Not all of the bottles to be dispensed with yet – passed on to others if possible, or emptied down the sink if they’ve been open too long, or if they’re pretty grim. If I’m confused about a wine or if it’s a serious wine whose evolution over a few days I want to observe, the bottle will be waiting for a revisit (the whites in the fridge, if I remembered to put them there). Confusion, incidentally, is usually about how to rate it. If only it were as simple as some people seem to imagine sighted tasting to be: score it up if it’s expensive and from a producer with grand white gateposts, down if it’s cheap or comes from Robertson or a co-op. Sadly, no. Not for me, anyway, I find it usually a struggle, especially if I want to bring a star-rating down from what it was last year – it’s a much happier occasion if I want to lift it.
But the current Platter season has been going on for nearly two months now, and I’m weary. “What a wonderful, interesting job!” people say to me when I explain why I’m dishing out opened, near-full bottles. And of course it is, on the whole – even (in retrospect) all this tasting, making notes, rating, doubting my judgement, tasting again, shelving a decision till the next day when I’ll taste it again….
Once I’ve finished, I’ll be really glad I’ve done it: worked my way with care and attention through (generally) the complete ranges of about 80 producers, grand and modest (only one really rather shocking this year – stuff for export to the lower shelves of European supermarkets: cheap and not remotely cheerful, and no credit to brand South Africa – I’d rather drink water, myself). It’s a fantastic learning opportunity, this Platter tasting, and a great privilege to do it.

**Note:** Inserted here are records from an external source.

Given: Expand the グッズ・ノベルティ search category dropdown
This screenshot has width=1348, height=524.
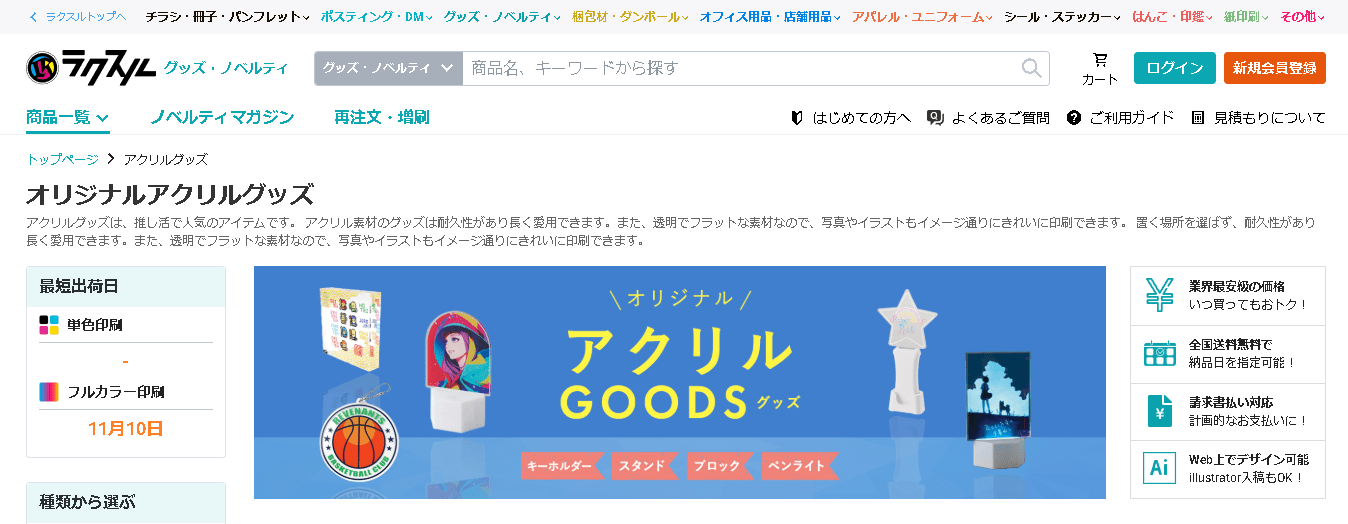Looking at the screenshot, I should (388, 68).
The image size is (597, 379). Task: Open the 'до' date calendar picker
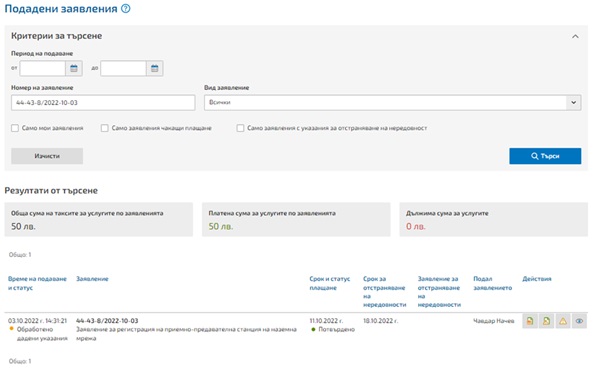point(155,69)
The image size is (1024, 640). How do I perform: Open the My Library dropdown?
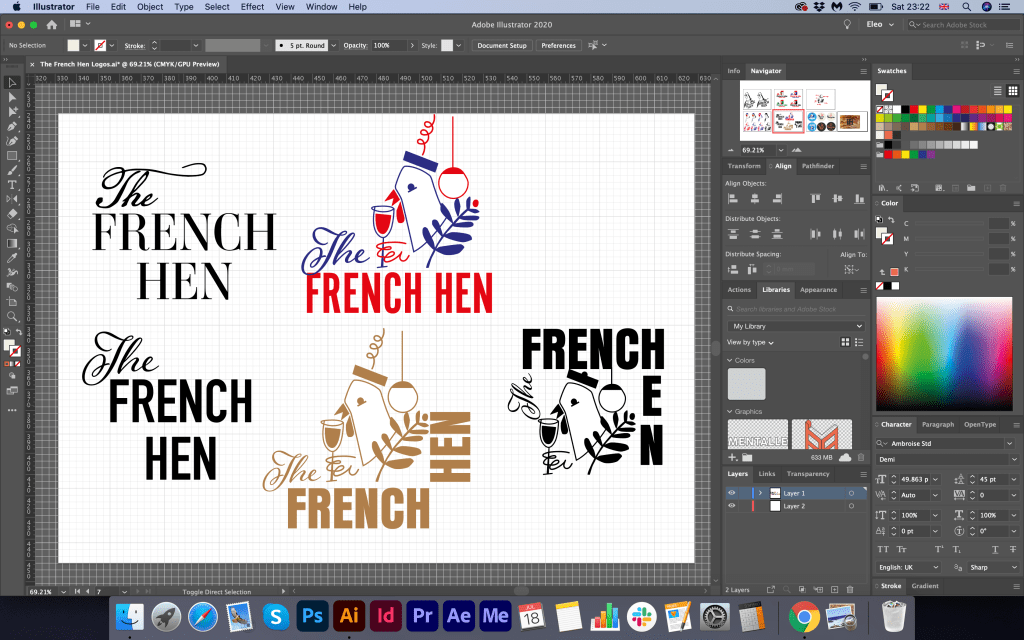797,326
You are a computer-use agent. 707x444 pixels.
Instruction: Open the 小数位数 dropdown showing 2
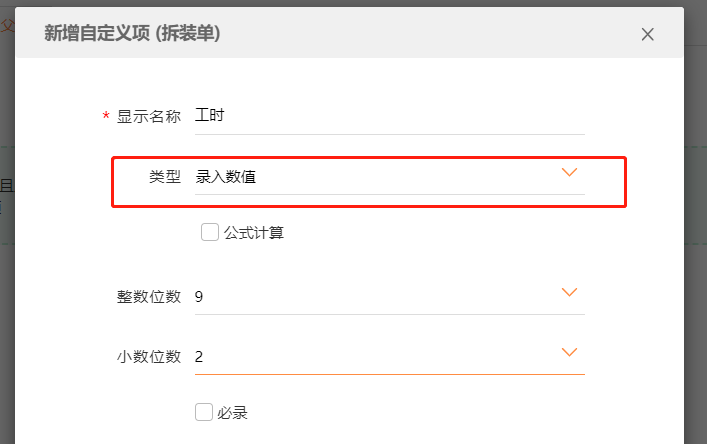pos(390,356)
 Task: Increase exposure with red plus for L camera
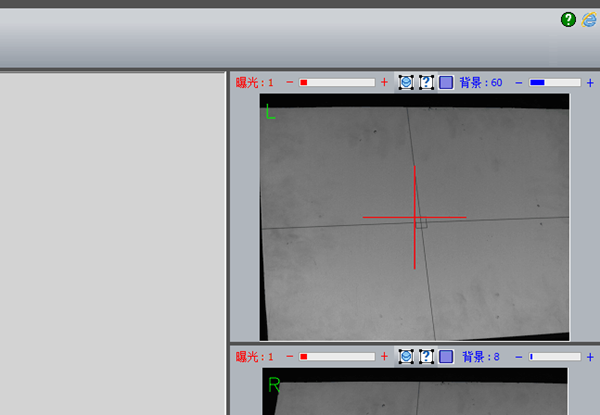click(384, 82)
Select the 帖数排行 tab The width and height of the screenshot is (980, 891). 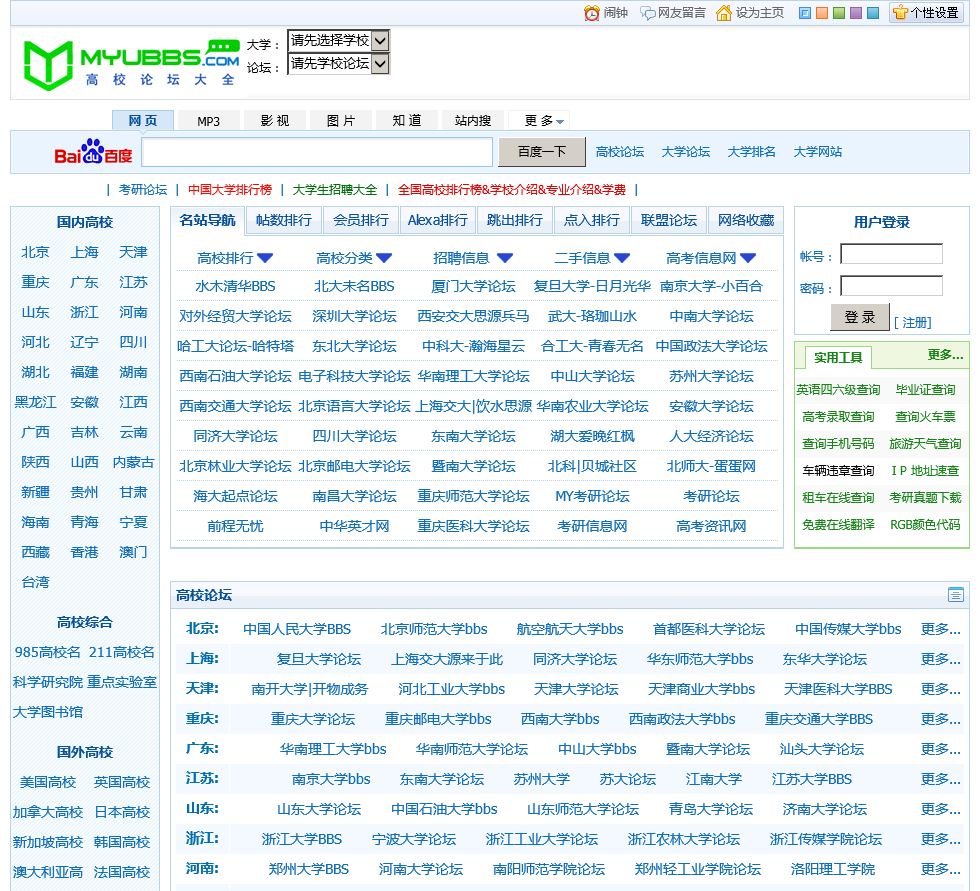click(284, 220)
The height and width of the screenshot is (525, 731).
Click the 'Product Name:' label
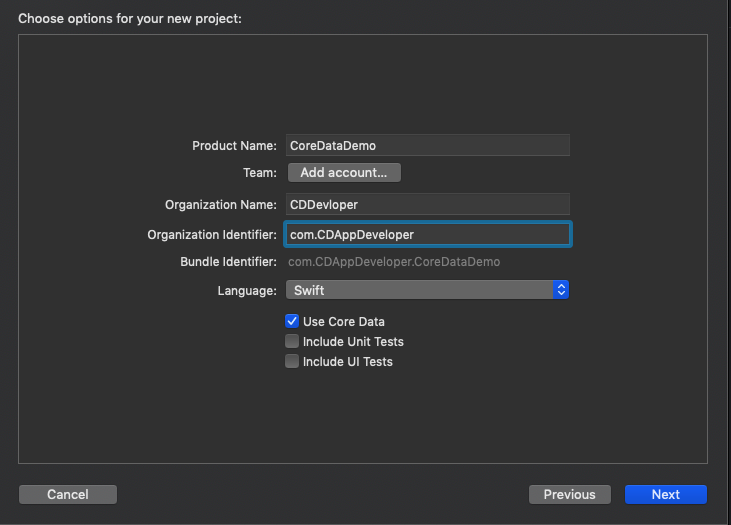[x=234, y=146]
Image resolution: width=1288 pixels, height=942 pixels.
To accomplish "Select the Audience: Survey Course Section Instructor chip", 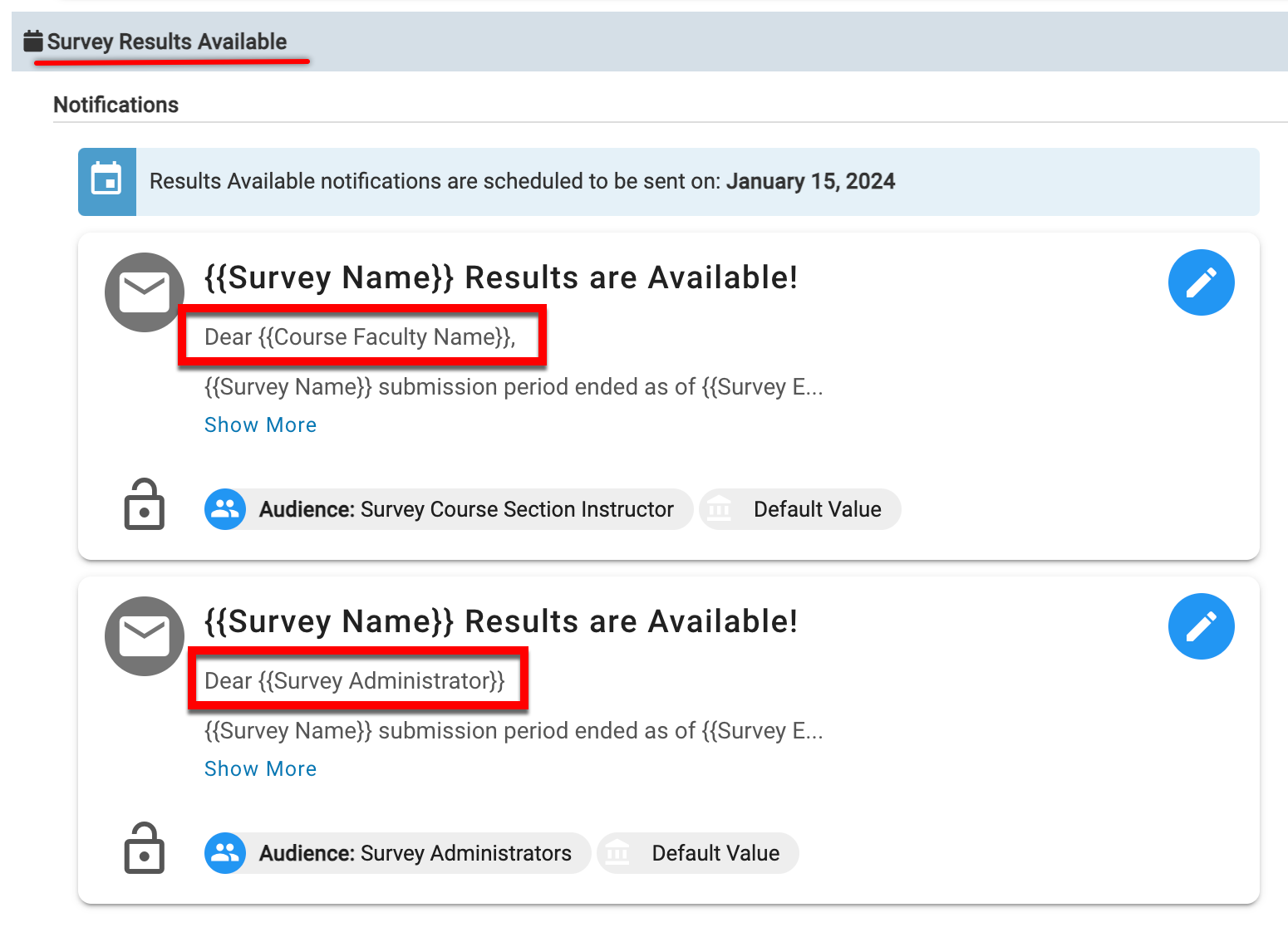I will pos(465,509).
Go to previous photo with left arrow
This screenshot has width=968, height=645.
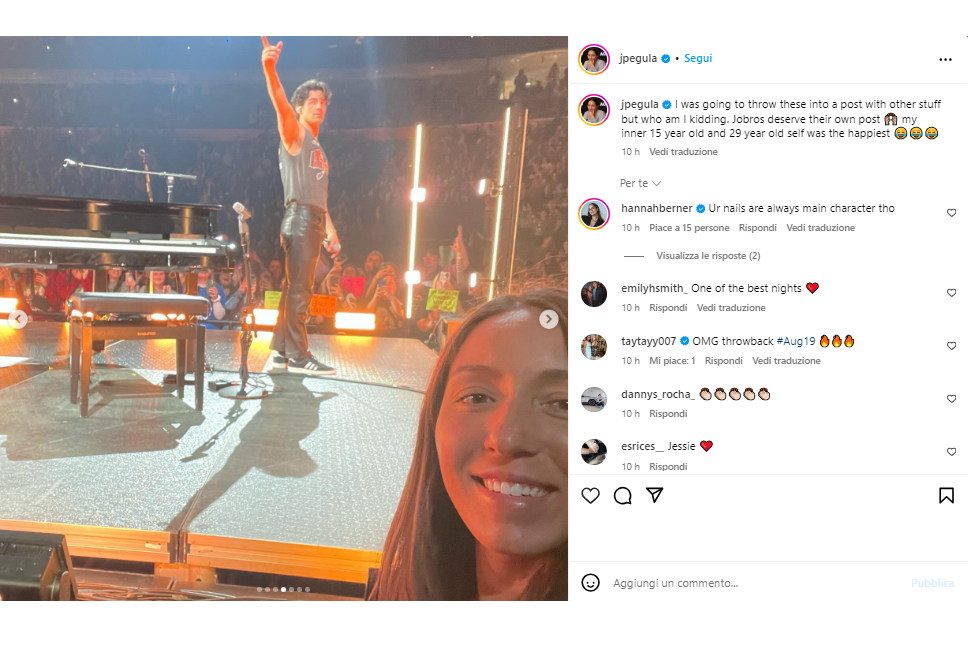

But on a lovely sunny Sunday morning, I could think of better things to do than confront the opened and unopened bottles that were demanding my attention, more fun things than turning my scribbles into more-or-less meaningful notes of the prescribed length. I could have done the washing up, for example! But I’d already done it, to push away the time of starting Work.
There it was, mutely imperious, all this stuff. I went to the wine-fridge for a few whites (hoping that this wasn’t a sauvignon blanc day!), gathered up some more reds (please let them not be 15% alcohol and overoaked!), fetched a few glasses from the cupboard, and settled down at my desk. Looked for new emails, checked the online newspapers, played a trivial game or two. Got started. And of course, there was interest….
Great work. But sometimes work is really what it is. For me the strange thing about the issue I raised recently of wine-hacks seldom bothering to visit wineries, the oddness is why they don’t! I confess that wine-tasting (as opposed to wine-drinking) is not at all what it’s about for me. The prospect of a drive amongst mountains and valleys to visit a winery, a walk through a vineyard or two having interesting things explained to me, then tapping barrels and tanks and broaching bottles, sharing and talking and learning, patting the dogs, perhaps a meal together – that is why I’m still here in this business, and immensely glad and aware of the privilege of earning rather little money in such a splendid way.
Soon my busy months will be over, and I can relapse into something closer to indolence. I’ve already got my initial list of wineries to visit from September onward – some already fixed in all but the date, others long on the list, and needing arranging; others will no doubt suddenly emerge through invitations or my request.
Meanwhile, there’s more tasting to be done. And I have about 100 empties to take to the Oasis recycling centre – what they think of my drinking habits, I hate to imagine. They don’t realise that it’s Work.